- Born: 1932 Summit, New Jersey
- Died: March 21, 2005 (aged 72–73)
- Occupation: Novelist

= William E. Coles Jr. =

American novelist

William E. Coles Jr. (1932-2005) was an American novelist and professor.

Born in Summit, New Jersey, Coles earned degrees from Lehigh University, the University of Connecticut, the University of Minnesota. From 1974 to 1998 he served as a professor and director of composition at the University of Pittsburgh. Previously he taught at Amherst College and at Case Western Reserve University.

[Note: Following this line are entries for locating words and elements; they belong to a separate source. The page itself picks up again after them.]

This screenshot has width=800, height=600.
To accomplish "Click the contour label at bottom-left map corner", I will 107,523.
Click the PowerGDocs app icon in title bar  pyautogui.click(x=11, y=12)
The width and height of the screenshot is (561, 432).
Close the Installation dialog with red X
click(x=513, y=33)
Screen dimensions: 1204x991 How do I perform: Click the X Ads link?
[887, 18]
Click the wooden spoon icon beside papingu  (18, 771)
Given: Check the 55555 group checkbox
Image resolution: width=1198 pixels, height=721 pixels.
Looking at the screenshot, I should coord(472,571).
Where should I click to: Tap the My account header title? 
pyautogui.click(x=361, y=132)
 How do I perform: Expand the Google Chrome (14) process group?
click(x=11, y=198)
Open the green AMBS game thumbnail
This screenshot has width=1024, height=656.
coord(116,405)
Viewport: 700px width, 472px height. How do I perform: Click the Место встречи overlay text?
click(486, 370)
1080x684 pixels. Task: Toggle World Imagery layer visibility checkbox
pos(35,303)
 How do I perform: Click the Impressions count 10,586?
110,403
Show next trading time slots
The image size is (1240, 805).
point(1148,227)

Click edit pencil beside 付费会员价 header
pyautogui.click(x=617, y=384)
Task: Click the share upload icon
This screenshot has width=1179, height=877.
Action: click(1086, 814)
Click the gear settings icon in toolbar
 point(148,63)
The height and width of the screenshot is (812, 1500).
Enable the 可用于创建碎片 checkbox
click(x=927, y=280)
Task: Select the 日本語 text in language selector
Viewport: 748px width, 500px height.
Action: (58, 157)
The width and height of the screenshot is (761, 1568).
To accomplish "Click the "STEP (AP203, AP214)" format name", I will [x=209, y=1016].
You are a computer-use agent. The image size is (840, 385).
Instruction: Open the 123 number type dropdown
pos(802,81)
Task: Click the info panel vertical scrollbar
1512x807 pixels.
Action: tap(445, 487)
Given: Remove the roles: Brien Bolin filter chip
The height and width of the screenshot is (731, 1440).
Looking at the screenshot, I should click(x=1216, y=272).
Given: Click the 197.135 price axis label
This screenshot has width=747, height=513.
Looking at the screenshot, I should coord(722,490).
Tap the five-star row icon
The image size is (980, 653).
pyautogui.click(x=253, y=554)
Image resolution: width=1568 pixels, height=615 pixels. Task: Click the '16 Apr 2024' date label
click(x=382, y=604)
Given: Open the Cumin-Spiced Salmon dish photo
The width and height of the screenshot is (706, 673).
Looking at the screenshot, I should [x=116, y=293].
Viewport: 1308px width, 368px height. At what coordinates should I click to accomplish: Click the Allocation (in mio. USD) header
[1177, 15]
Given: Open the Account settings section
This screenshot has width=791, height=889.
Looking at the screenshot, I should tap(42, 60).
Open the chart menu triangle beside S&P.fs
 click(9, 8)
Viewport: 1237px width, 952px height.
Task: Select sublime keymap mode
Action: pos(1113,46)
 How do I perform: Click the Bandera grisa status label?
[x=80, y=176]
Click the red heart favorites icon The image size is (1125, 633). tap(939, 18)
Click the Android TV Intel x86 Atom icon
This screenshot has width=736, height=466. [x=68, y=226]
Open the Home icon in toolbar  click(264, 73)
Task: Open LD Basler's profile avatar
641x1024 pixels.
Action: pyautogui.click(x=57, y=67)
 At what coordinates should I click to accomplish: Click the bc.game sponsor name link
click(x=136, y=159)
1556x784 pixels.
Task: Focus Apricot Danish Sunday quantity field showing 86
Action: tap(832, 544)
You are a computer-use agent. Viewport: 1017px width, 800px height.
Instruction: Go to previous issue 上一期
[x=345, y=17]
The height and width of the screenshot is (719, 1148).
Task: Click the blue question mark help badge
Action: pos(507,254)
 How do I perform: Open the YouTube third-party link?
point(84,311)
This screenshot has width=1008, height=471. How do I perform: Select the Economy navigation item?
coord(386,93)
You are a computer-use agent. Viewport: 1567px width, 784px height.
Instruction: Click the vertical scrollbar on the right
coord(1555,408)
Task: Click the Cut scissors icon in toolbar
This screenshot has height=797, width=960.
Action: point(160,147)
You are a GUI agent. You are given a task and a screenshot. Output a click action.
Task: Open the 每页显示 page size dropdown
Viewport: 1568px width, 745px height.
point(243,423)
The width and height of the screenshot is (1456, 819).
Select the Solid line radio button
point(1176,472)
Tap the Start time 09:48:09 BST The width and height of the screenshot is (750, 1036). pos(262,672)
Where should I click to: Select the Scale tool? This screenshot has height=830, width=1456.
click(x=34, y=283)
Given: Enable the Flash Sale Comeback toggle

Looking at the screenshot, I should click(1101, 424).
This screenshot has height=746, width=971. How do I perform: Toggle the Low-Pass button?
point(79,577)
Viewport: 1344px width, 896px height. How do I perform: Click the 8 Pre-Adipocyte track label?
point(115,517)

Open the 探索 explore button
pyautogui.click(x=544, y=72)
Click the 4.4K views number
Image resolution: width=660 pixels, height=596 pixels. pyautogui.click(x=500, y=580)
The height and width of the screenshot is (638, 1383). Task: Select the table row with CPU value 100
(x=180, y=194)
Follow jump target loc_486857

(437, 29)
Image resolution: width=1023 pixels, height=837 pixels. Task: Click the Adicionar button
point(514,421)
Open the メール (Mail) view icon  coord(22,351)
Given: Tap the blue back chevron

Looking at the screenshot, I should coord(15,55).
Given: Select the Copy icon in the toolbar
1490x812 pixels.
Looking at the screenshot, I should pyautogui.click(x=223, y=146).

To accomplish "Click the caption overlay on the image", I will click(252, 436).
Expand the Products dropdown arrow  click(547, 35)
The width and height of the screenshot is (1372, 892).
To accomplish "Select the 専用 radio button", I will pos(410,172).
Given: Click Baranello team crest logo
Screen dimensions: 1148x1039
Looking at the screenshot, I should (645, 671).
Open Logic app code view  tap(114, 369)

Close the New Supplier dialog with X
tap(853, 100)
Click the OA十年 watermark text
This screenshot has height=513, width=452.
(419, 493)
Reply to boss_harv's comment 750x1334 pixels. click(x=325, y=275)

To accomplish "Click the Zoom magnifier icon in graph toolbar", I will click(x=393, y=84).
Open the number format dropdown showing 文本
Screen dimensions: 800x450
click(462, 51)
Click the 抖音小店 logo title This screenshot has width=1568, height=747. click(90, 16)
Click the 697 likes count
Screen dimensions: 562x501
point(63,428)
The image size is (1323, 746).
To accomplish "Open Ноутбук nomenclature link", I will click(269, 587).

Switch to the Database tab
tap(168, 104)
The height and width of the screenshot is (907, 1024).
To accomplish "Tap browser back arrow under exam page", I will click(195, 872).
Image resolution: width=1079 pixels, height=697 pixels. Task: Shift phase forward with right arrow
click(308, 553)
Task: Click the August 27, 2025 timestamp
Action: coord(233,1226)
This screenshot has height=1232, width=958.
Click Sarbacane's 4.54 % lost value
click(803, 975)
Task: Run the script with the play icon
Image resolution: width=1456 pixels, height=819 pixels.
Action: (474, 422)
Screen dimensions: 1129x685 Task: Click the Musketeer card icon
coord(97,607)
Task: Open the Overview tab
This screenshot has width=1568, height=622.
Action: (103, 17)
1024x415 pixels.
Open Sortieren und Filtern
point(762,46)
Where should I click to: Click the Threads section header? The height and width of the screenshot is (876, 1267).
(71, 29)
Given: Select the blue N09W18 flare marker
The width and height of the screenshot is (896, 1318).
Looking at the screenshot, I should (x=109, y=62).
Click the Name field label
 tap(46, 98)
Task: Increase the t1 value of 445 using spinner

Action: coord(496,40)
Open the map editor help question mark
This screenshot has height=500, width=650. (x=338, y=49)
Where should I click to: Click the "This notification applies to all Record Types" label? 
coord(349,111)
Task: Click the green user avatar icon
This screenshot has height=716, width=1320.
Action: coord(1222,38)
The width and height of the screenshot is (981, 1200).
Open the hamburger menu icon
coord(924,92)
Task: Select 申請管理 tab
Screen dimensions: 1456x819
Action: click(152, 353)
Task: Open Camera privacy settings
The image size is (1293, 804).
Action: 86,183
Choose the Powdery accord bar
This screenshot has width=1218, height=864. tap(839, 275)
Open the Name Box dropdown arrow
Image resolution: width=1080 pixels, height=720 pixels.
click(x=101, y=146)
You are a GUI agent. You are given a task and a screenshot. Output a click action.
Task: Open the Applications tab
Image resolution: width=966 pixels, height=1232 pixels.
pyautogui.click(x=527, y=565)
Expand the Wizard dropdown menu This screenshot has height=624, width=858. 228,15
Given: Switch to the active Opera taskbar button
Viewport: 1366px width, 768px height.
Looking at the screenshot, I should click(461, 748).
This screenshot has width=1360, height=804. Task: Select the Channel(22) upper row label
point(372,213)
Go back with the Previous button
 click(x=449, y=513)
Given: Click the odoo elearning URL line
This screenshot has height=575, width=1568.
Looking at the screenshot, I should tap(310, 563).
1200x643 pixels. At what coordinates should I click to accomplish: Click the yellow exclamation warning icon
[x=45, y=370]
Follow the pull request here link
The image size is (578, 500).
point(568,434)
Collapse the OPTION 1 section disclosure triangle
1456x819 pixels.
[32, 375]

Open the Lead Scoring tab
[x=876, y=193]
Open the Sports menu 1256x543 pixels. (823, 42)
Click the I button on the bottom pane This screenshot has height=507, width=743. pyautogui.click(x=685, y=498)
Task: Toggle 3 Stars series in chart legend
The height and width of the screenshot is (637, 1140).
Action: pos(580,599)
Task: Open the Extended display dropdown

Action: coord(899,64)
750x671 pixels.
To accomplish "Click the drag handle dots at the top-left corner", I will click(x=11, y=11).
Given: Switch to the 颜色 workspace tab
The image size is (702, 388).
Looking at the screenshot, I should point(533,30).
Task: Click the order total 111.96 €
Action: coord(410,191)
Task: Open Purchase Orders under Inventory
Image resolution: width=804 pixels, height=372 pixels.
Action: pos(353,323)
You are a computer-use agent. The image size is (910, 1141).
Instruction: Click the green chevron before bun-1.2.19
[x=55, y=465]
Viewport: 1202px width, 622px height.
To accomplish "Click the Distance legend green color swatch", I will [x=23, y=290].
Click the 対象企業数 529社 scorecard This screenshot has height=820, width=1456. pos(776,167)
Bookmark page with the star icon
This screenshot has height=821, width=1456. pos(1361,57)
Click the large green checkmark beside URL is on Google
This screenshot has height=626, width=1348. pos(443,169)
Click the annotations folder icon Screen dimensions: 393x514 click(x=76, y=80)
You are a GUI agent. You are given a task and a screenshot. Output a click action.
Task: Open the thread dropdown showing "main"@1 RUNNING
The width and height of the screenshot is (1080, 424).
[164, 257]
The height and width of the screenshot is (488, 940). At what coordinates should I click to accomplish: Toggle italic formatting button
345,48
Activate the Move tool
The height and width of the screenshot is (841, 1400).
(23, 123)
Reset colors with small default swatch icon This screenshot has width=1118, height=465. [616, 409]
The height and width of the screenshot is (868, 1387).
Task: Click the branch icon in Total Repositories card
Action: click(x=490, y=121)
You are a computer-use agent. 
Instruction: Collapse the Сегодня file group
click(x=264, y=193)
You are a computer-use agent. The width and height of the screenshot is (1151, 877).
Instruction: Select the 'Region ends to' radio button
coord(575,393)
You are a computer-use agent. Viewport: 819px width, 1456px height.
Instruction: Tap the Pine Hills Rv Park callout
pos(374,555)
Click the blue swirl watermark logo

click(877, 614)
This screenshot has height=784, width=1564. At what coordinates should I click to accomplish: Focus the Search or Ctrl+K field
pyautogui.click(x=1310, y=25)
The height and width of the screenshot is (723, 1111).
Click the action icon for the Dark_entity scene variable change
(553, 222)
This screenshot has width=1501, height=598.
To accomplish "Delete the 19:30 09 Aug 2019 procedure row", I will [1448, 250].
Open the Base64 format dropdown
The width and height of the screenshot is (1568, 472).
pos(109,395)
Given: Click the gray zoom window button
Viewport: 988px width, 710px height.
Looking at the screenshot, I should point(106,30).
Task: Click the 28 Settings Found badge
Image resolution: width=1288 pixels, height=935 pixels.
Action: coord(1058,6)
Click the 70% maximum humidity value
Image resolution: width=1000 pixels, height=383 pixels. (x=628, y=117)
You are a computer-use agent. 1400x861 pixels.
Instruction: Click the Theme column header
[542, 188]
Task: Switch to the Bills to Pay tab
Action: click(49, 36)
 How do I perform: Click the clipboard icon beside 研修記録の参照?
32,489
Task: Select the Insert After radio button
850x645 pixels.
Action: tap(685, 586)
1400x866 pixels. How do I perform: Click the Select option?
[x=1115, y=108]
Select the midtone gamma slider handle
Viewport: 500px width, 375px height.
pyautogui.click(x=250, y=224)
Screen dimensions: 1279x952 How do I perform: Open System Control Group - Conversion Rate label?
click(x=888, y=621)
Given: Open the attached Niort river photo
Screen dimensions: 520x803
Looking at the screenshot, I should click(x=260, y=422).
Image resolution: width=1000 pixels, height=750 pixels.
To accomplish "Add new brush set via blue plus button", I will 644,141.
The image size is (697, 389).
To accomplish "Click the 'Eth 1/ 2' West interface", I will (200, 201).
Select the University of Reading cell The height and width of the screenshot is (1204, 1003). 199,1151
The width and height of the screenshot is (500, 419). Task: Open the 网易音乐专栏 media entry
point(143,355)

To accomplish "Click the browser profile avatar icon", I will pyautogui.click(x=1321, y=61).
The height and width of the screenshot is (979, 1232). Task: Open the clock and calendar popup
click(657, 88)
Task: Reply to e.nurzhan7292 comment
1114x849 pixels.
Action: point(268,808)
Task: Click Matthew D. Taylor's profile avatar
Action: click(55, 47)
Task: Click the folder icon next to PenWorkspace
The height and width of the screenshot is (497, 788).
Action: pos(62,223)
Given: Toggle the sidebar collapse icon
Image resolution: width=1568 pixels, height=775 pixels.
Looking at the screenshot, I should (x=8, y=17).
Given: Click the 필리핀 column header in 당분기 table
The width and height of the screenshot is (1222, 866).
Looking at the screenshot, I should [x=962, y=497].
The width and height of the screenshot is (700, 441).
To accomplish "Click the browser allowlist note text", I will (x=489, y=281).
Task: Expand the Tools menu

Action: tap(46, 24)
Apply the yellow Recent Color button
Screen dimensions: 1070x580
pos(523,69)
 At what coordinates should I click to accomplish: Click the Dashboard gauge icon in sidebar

Coles died on March 21, 2005. He was survived by his wife, Janet Kafka.

==Books==
- The Plural I, English composition instruction book (Holt, Rinehart & Winston, 1978).
- Funnybone, novel (New York: Atheneum Books, 1992).
- Another Kind of Monday, novel (New York: Atheneum Books, 1996).
- Compass in the Blood, novel (New York: Atheneum Books, 2001).

==Sources==
- Contemporary Authors Online. The Gale Group, 2006.
- Matthew Lavelle (2007). Pennsylvania Center for the Book: Profile of William E. Coles, Jr.. Retrieved November 29, 2008.
- Storlie, Erik F. Go Deep & Take Plenty of Root: A Prairie-Norwegian Father, Rebellion in Minneapolis, Basement Zen, Growing Up, Growing Tender. Recollections of W.E. Coles, Chapters 6–7. Createspace 2013.